• **Directions**:
Pull out the lines from the one containing "615x561 pixels." through the end of the lines below, both ends included, and copy them unchanged, leaving out the pictures.

• **Entries**:
^^^^

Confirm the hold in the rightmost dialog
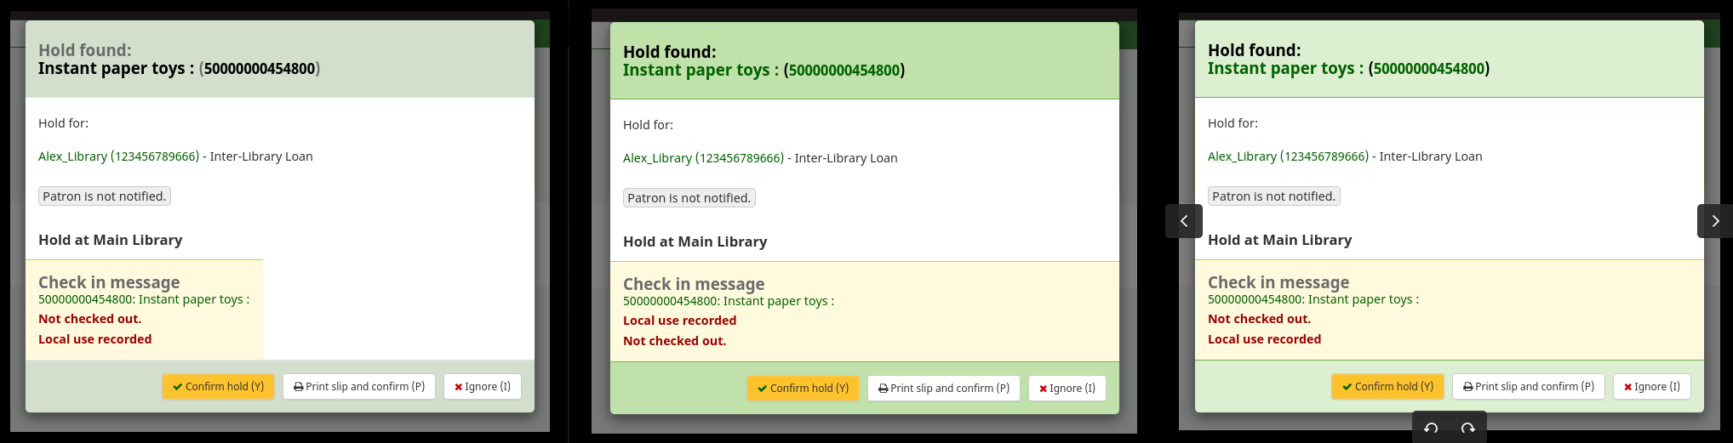This screenshot has width=1733, height=443. [x=1387, y=386]
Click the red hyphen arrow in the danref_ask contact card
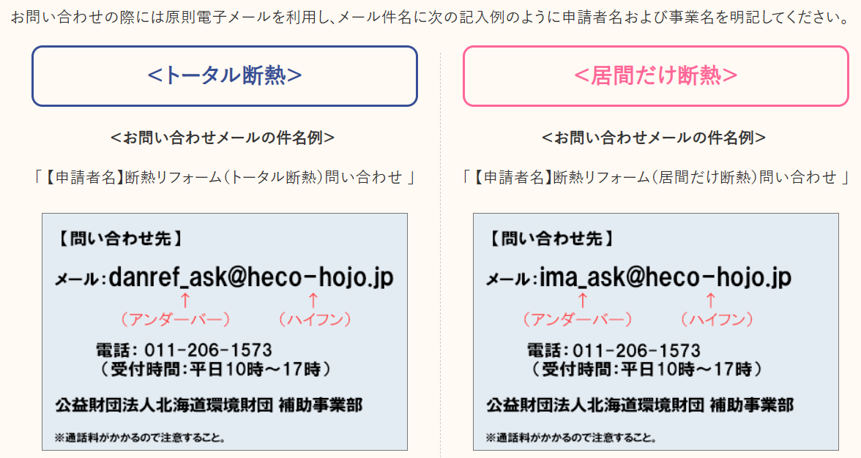This screenshot has height=458, width=861. [x=313, y=299]
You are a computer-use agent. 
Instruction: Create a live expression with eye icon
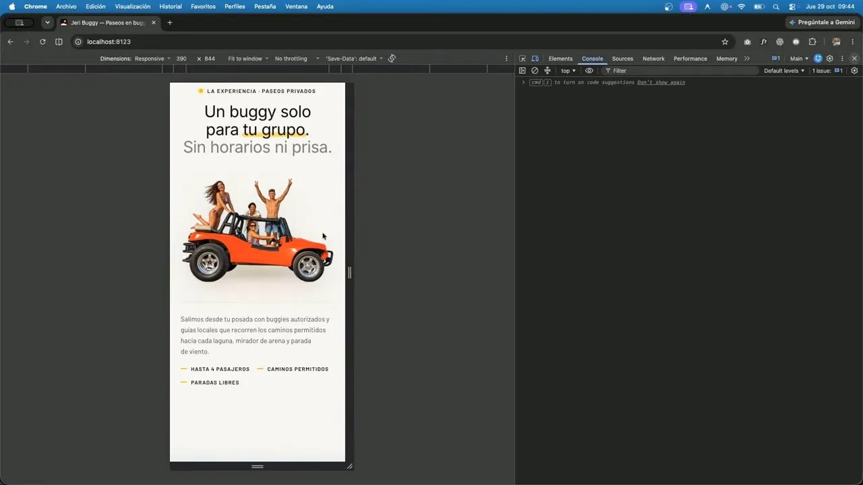589,71
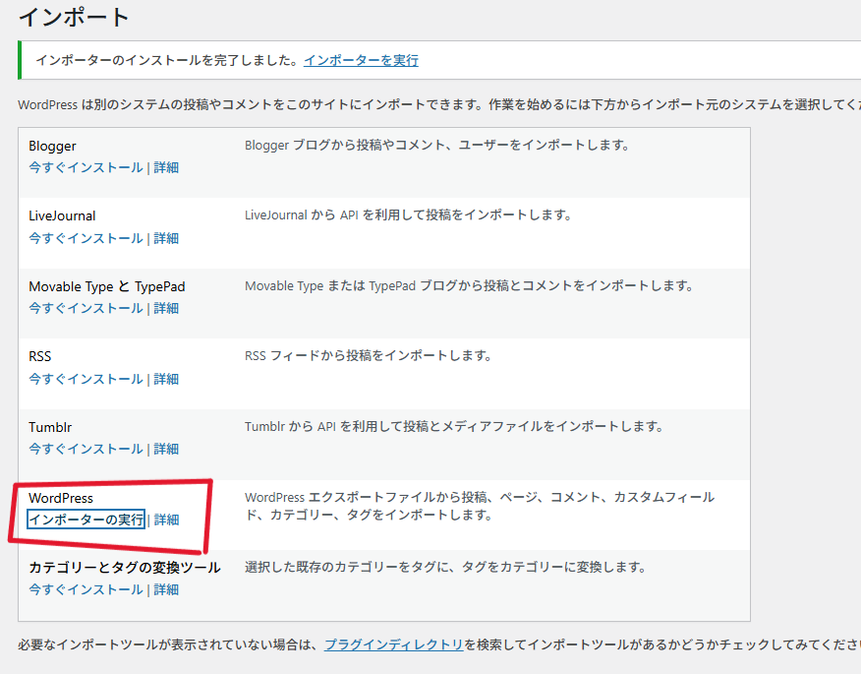View 詳細 for カテゴリーとタグの変換ツール

pyautogui.click(x=166, y=589)
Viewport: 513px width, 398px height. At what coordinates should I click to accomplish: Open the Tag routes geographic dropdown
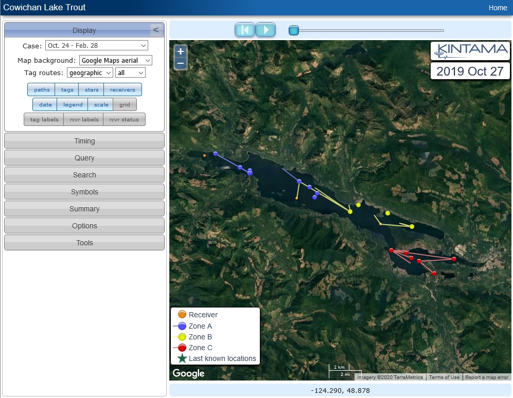pyautogui.click(x=90, y=73)
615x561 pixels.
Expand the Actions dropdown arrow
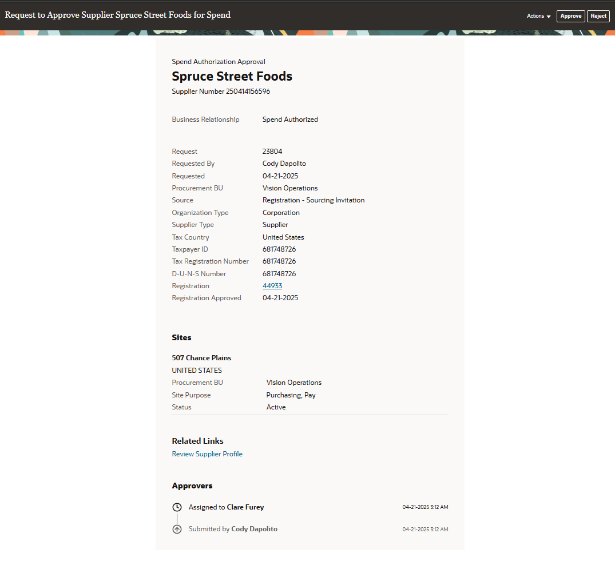(x=548, y=16)
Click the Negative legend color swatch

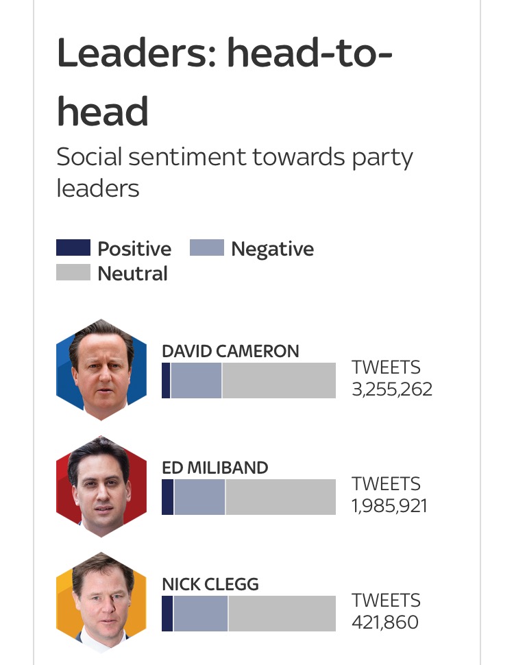pyautogui.click(x=206, y=247)
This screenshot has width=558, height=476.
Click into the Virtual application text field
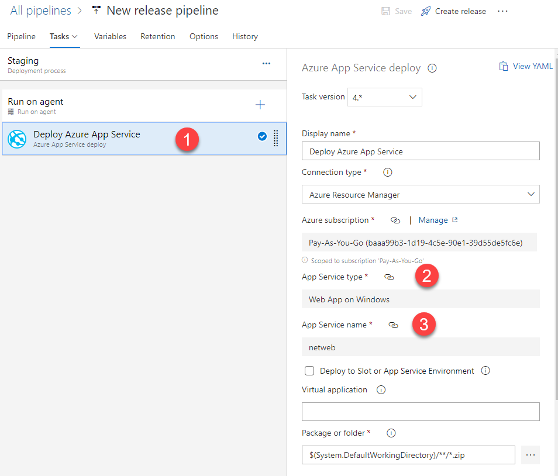coord(421,412)
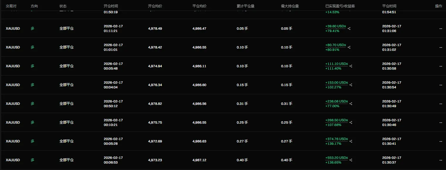Share the +153.00 USDx trade result
Image resolution: width=446 pixels, height=170 pixels.
coord(351,85)
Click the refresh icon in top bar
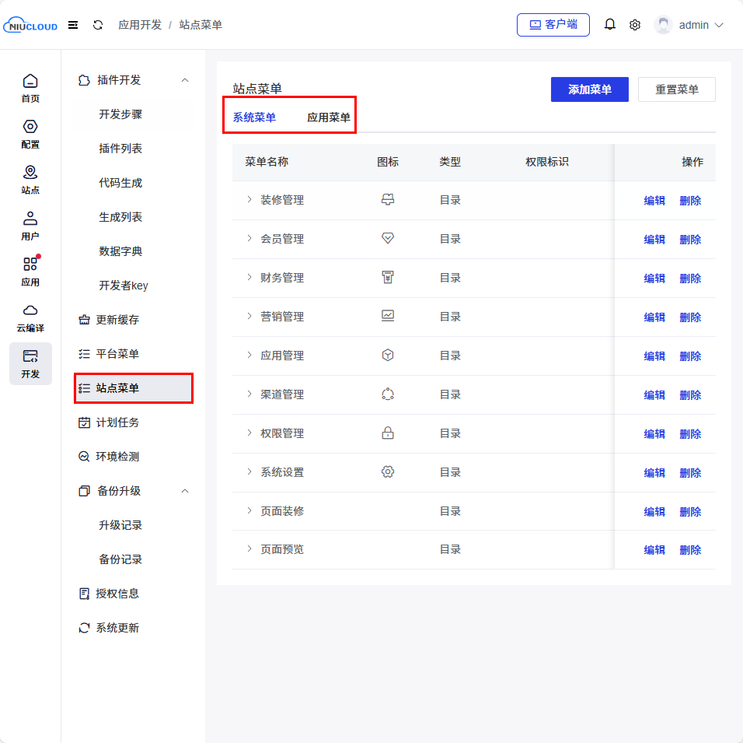This screenshot has width=743, height=743. point(98,25)
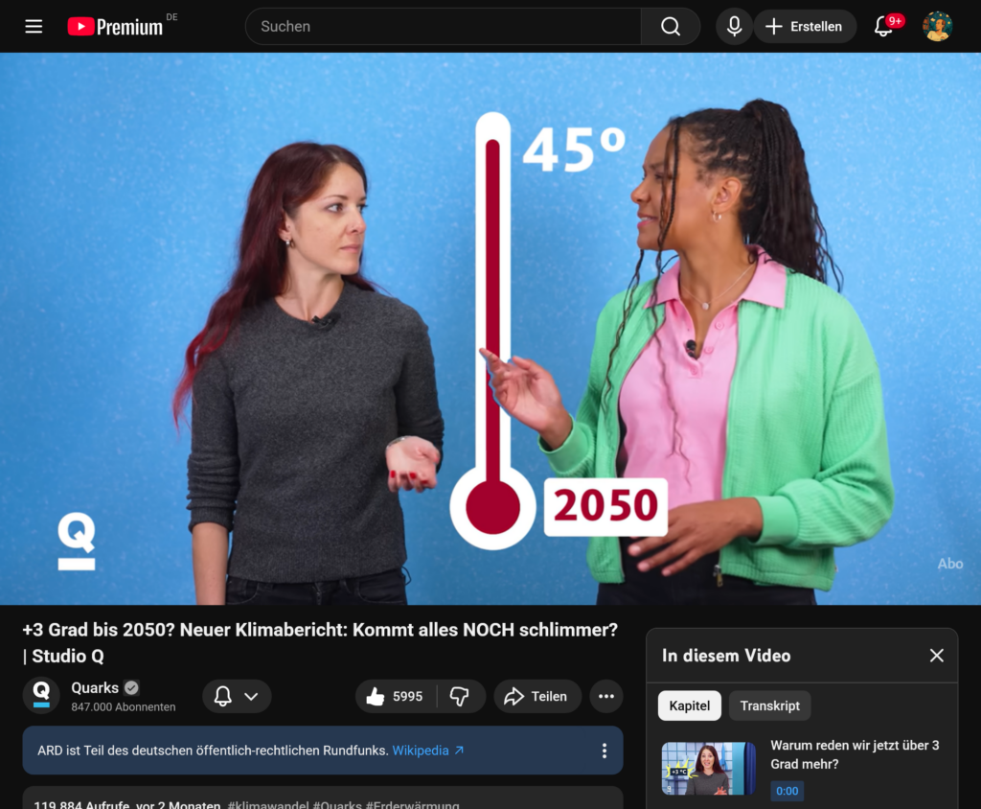
Task: Click the YouTube Premium logo
Action: point(115,27)
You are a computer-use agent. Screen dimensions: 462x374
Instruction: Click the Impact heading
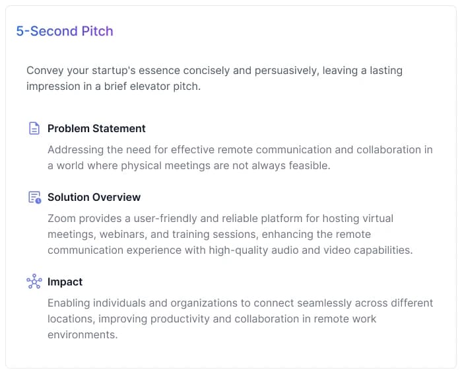(65, 281)
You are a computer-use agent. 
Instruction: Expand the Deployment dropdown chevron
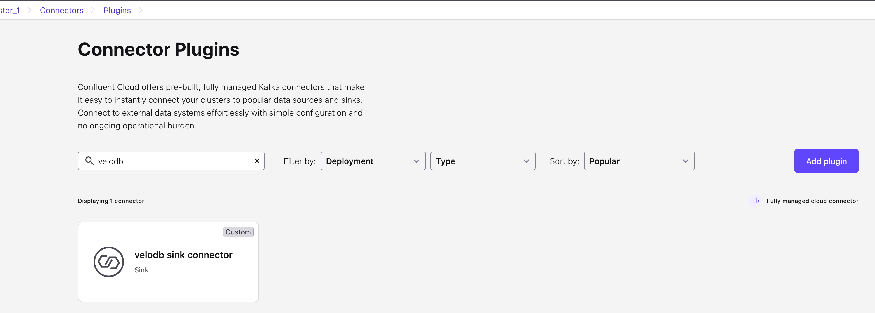pyautogui.click(x=416, y=161)
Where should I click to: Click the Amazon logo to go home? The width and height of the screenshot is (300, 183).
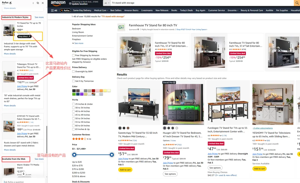(x=58, y=3)
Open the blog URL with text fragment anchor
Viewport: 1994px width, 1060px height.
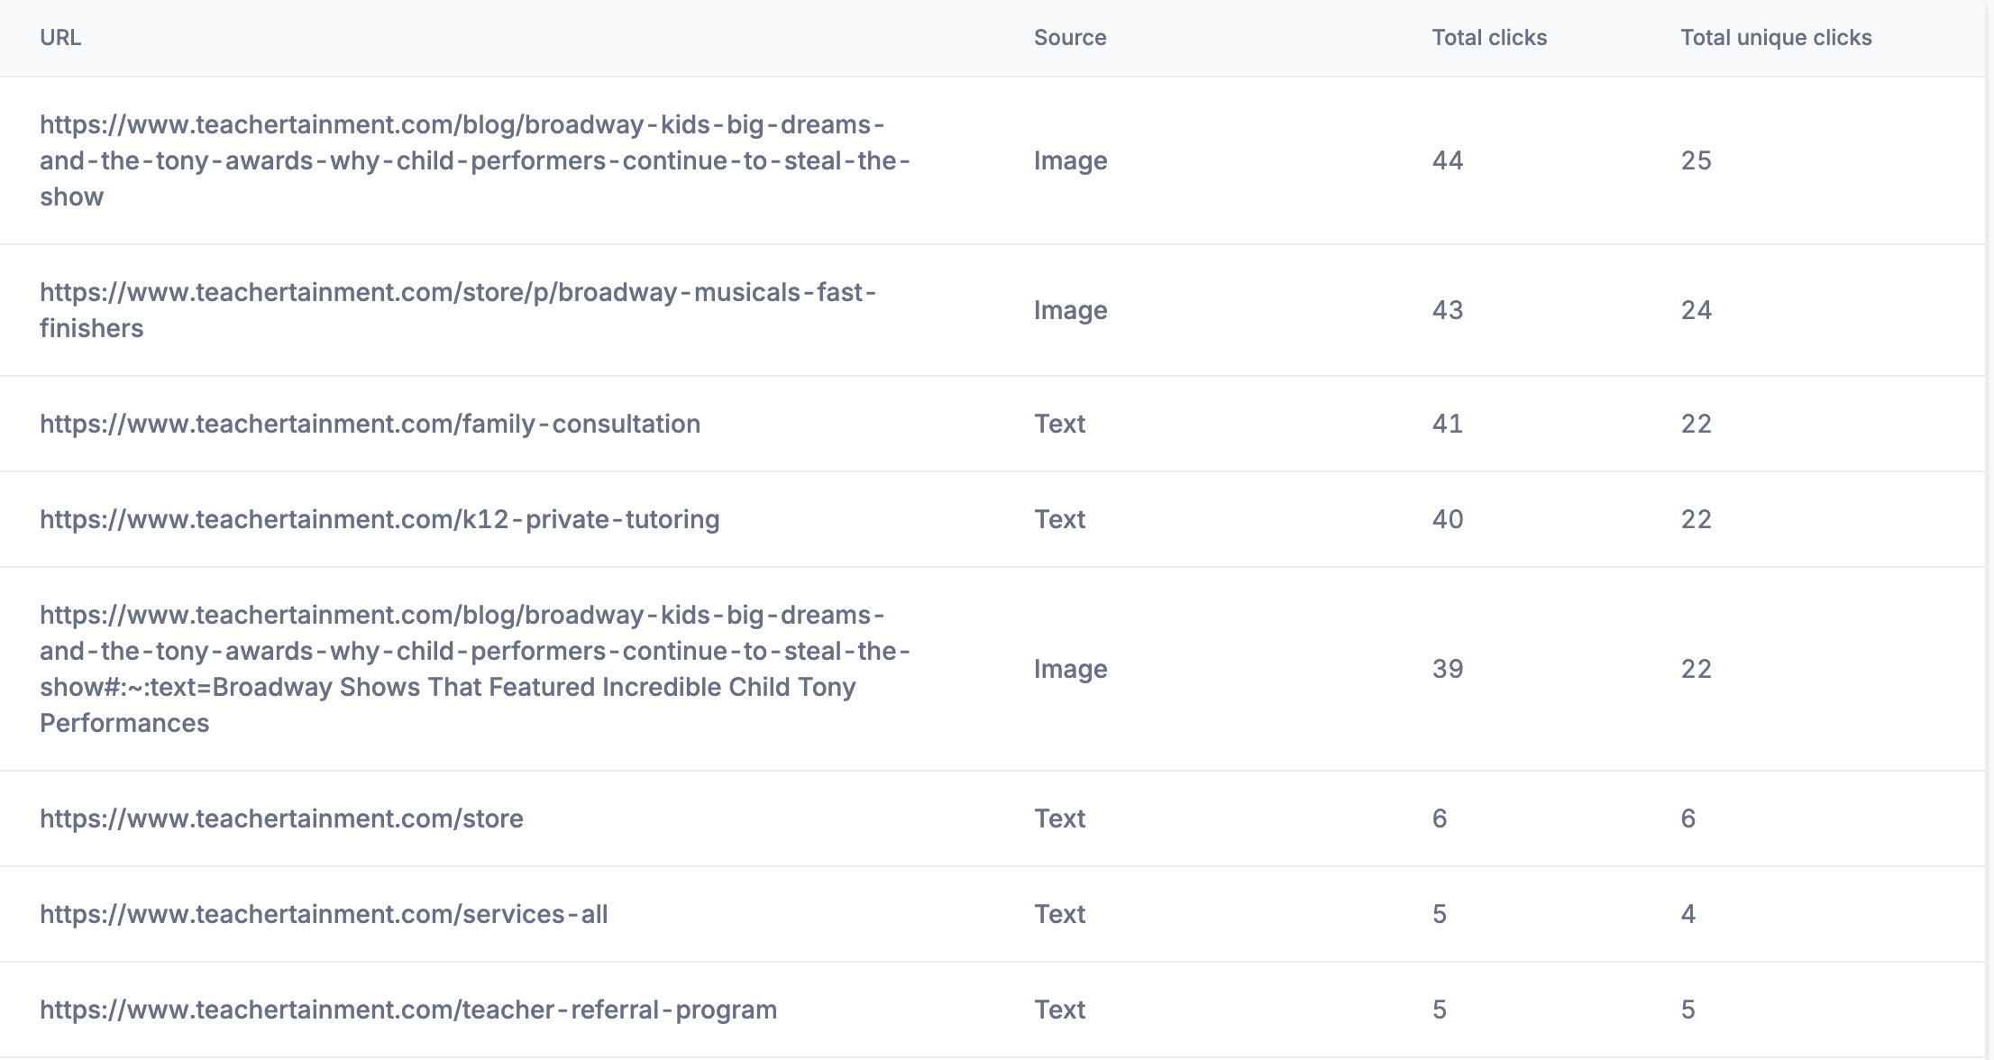(x=475, y=669)
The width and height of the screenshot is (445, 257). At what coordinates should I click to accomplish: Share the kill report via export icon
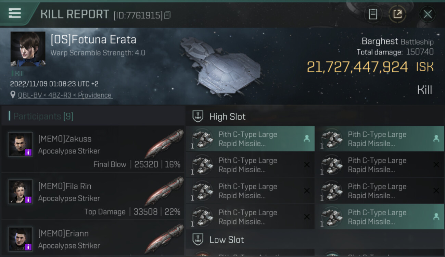(397, 14)
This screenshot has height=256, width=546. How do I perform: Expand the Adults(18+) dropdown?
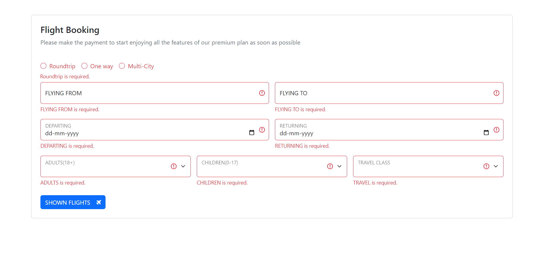pyautogui.click(x=182, y=166)
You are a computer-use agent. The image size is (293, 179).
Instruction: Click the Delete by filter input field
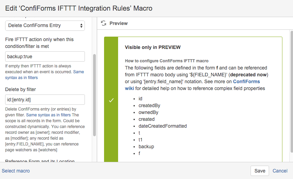pos(45,100)
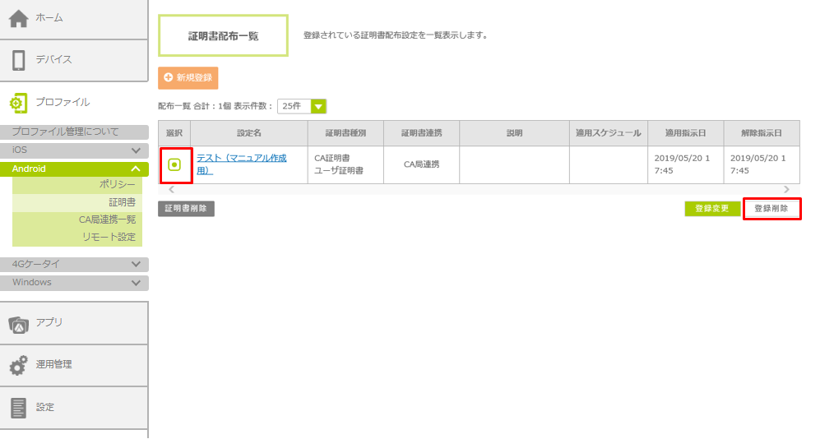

^^^^

• **Answer to this problem**:
615x561 pixels.
Expand the Actions dropdown arrow
(x=548, y=16)
Click the Negative legend color swatch

pyautogui.click(x=206, y=247)
This screenshot has width=558, height=476.
Click into the Virtual application text field
coord(421,412)
Share the +153.00 USDx trade result
Image resolution: width=446 pixels, height=170 pixels.
coord(351,85)
Click the refresh icon in top bar
This screenshot has width=743, height=743. point(98,25)
Task: Click the YouTube Premium logo
Action: point(115,27)
You are a computer-use agent. Screen dimensions: 462x374
Instruction: Click the Impact heading
(65, 281)
You are a computer-use agent. 
Instruction: Expand the Deployment dropdown chevron
pyautogui.click(x=416, y=161)
Where should I click to: Click the Amazon logo to go home? The width and height of the screenshot is (300, 183).
(x=58, y=3)
Open the blog URL with text fragment anchor
Viewport: 1994px width, 1060px height.
(x=475, y=669)
The width and height of the screenshot is (445, 257). At what coordinates should I click to accomplish: Share the kill report via export icon
(397, 14)
This screenshot has height=256, width=546. How do I perform: Expand the Adults(18+) dropdown?
pyautogui.click(x=182, y=166)
You are a computer-use agent. The image size is (293, 179).
Instruction: Click the Delete by filter input field
pos(45,100)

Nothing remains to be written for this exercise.